It was one of those freak, 65-degree days in January and I had ventured downtown with London. We were at REI and I had just sat down at a patio table at the Starbucks there, overlooking Confluence Park and the South Platte River and Cherry Creek.
Our table was in the sun and London stayed in her stroller, which was positioned just right for her to eye every person walking by her on their way to get a coffee. Babies love people watching and London was clearly into it.
I pulled out my phone and casually checked my email and did a quick scan of Instagram. It was about two to three minutes of screen time before I heard an old woman speaking. She was seated with her husband, I assume, at a table directly across from our table, with the path for patio customers between us. I had started to eavesdrop because I heard her say to her husband, “Don’t you wonder about kids these days and what their vocabulary will be like as they start school?”
I couldn’t hear what her husband said in response. I continued listening, positioned in a way that I was facing London, now giving her a bottle, but I had my sunglasses on so my eyes were fixed on this lady and she could not tell.
What she said next made me freeze. “Well, that dad over there has said all of three words to his daughter since sitting down. He’s been playing with his phone and not talking to her at all.”
In that moment, I’m pretty sure I wanted to huck my iced coffee at her face. But she went on, bemoaning the sad state of parenting because of parents like me who look at their phone in the presence of their baby. I continued my stare, amazed that she could not see my eyes through my sunglasses and astonished that she would choose to say such things at all about someone sitting right across from her.

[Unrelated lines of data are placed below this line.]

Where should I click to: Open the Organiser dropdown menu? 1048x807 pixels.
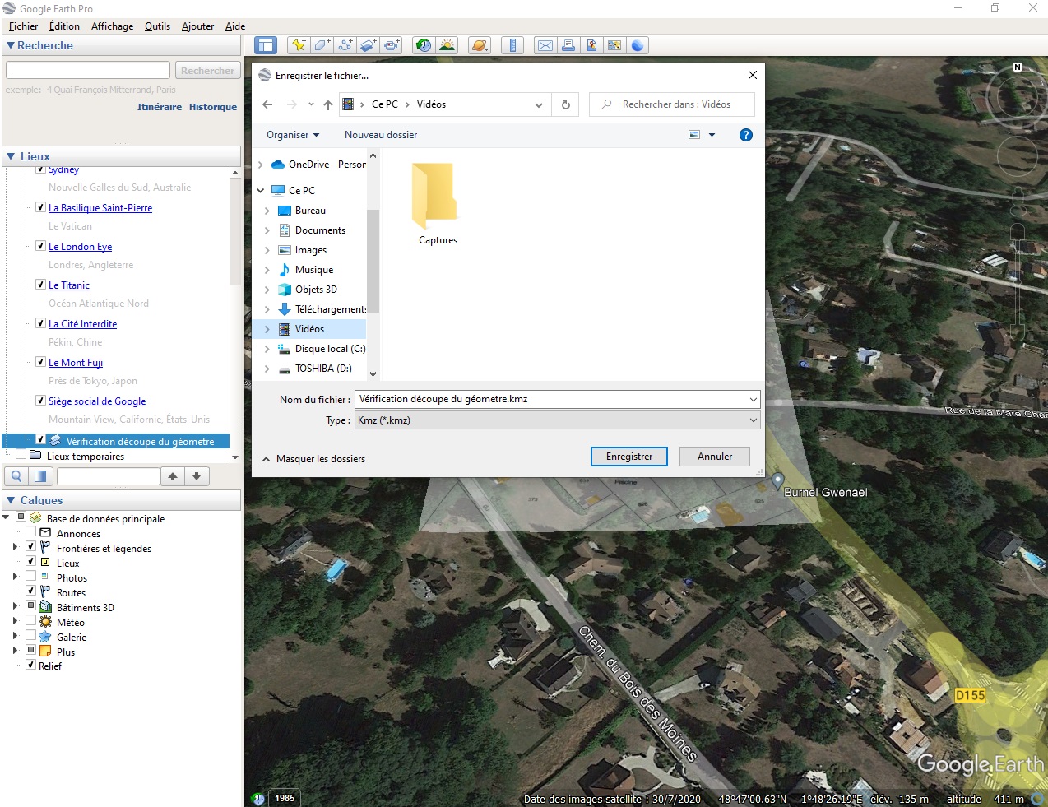pyautogui.click(x=292, y=135)
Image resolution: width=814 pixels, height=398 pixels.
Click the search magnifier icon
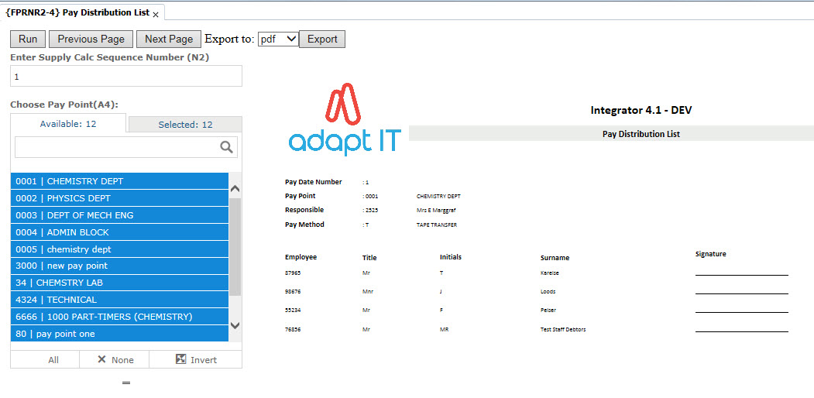(x=227, y=147)
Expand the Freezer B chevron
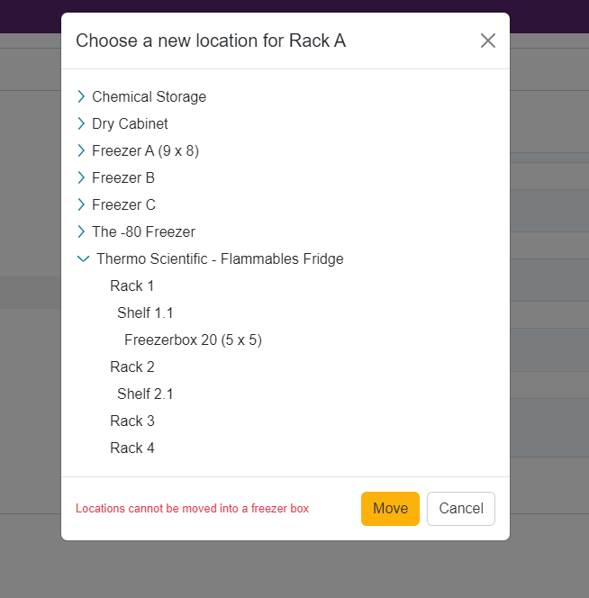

The old couple’s conversation eventually shifted to a different topic. Where I sat I did not need the hot, January sun to keep me warm anymore. My blood was boiling. For the next ten minutes I sat there thinking about what I would say to this woman, if anything at all, and how would I deliver the message? And every word I spoke to London I second-guessed, am I saying this to London just because of what that old lady said?
Was this a moment to hold my tongue and be the bigger person? Or did this justify letting this old hag know just how much her assessment of modern-day parenting was incorrect? I admit, normally, I would have let this lady walk by without saying a word, but I had never had my parenting called into question like this. I am no perfect parent, but speaking and reading to London is where I excel. I decided I had to defend this.

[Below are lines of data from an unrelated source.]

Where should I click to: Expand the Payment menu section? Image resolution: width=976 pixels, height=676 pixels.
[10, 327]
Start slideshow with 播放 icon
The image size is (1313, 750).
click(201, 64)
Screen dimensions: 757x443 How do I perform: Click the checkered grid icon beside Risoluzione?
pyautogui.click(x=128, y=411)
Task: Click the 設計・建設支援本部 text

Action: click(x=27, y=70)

The couple had stood up, gathered their biking gear, and were making their exit, forced to walk right by me. My eyes did not leave that old lady as soon as she starting moving. This time she noticed my stare and as she was right by my table I said, “I heard every word you said about my daughter and I. I really didn’t appreciate it and wanted to let you know that you are wrong. I have read thousands of pages to my daughter and I think she’ll have a fine vocabulary.”

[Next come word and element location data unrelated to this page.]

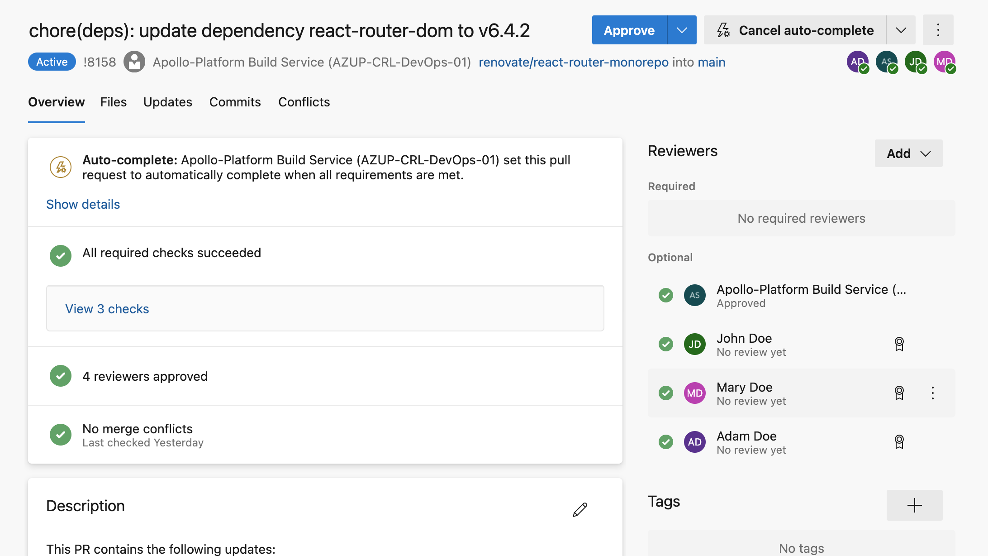Click the edit description pencil icon

point(580,509)
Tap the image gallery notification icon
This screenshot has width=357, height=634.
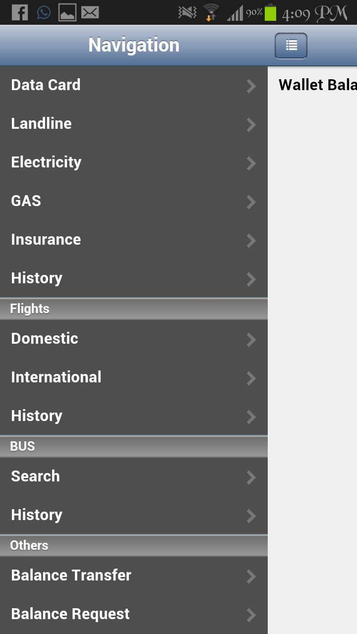pos(67,12)
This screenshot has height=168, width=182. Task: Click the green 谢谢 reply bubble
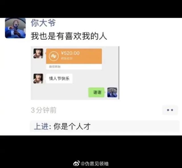coord(96,92)
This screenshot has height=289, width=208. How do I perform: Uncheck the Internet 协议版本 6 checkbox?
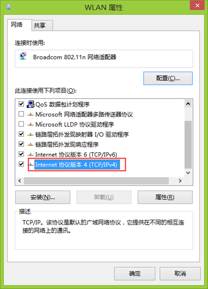(21, 154)
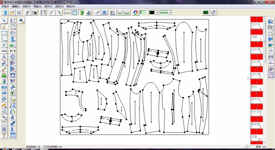The height and width of the screenshot is (150, 275).
Task: Open the 文档(F) menu
Action: point(5,7)
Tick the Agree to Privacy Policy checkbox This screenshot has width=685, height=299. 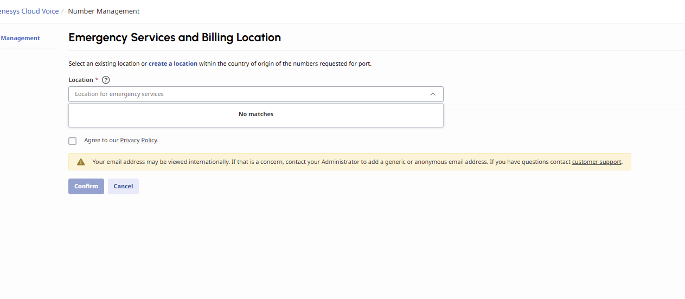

Old lady, immediately apologetic and surprised, “Oh, I’m so sorry.”
No response from me. London stared at her and made some noises. “I can tell she’s trying to talk,” the old lady said.
“Yep,” I said, a little on the curt side, but hey, I think it’s pretty clear that I didn’t strike up this conversation to be friends with you so move along.
She felt like adding one more thing, “Well, it wasn’t like I was broadcasting it.” I did not acknowledge that and she got the hint and moved on. All the while her husband was a little behind her and I am pretty sure he missed the whole exchange. I gave him a wave and said, “Enjoy your ride.”
“Thank you,” he said, and walked on, completely unaware of what went down.
It was so liberating to let that woman know just how wrong and mean her comments had been. I watched her at a distance now, as she was getting onto her bicycle. There was a part of me that was hoping she would feel like an ass for the rest of the morning.
I think what that old lady said to her husband that day is so characteristic of some older or elderly people. It’s this feeling they sometimes get (or always have) that everything used to be better and now everything is going to shit, including parenting. As many people grow older the list of things they dislike and bemoan grows longer and longer. Eventually it is so long that most of the sentences coming out of their mouths are complaints. The worst of these are the most negative people to be around. This is a trait I loathe and one that I hope does not follow me into my golden years.
As a younger person it can be discouraging and exhausting to be around people who think everything is going to hell. I know it is very hard to be positive sometimes. And it is hard to hope. But try. Promise me that. And I’ll promise to read to my daughter today.